Die menschlichen Kosten sind verheerend. Nach Angaben des thailändischen Gesundheitsministeriums wurden mindestens 14 Menschen auf thailändischer Seite getötet, darunter 13 Zivilisten, und 46 weitere verletzt. Kambodscha hat bisher keine offiziellen Opferzahlen veröffentlicht. Schätzungen zufolge wurden auf beiden Seiten der Grenze über 100.000 Zivilisten aus ihren Dörfern evakuiert und in Notunterkünften untergebracht.
Fazit: ASEAN am Scheideweg
Der Konflikt zwischen Thailand und Kambodscha ist ein gefährliches Zusammenspiel aus historischer Feindseligkeit, die für innenpolitische Zwecke instrumentalisiert wird. Die schnelle und gewaltsame Eskalation offenbart ein kritisches Versagen regionaler Deeskalationsmechanismen. Die internationale Gemeinschaft hat mit Besorgnis reagiert. Die USA und China haben zur Zurückhaltung aufgerufen, und der UN-Sicherheitsrat hat auf Antrag Kambodschas eine Dringlichkeitssitzung abgehalten.

------------------------------------

● **AUFGABEN**
- a) Wie viele Menschen wurden laut dem Text zum Grenzkonflikt zwischen Thailand und Kambodscha nach Angaben des thailändischen Gesundheitsministeriums auf thailändischer Seite mindestens getötet?
- b) Führe den Text zum Grenzkonflikt zwischen Thailand und Kambodscha im Anschluss an seinen letzten Satz weiter.

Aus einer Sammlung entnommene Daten
------------------------------------

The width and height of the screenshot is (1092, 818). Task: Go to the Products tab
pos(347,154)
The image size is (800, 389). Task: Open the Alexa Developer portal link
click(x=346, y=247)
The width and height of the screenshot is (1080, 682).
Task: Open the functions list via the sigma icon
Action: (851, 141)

------------------------------------

● **LÖSUNGEN**
- a) Mindestens 14 Menschen, darunter 13 Zivilisten.

- b)
Die größte Verantwortung und zugleich die größte Herausforderung liegt jedoch bei der ASEAN. Als amtierender Vorsitzender hat der malaysische Premierminister Anwar Ibrahim eine proaktive Rolle übernommen und mit den Führern beider Länder telefoniert, um auf einen sofortigen Waffenstillstand zu drängen. Der Ausgang dieser Krise wird nicht nur über Frieden oder Krieg an der Grenze entscheiden, sondern auch ein Lackmustest für die Glaubwürdigkeit und Handlungsfähigkeit der ASEAN sein, deren zentrales Versprechen die Wahrung des Friedens zwischen ihren Mitgliedern ist.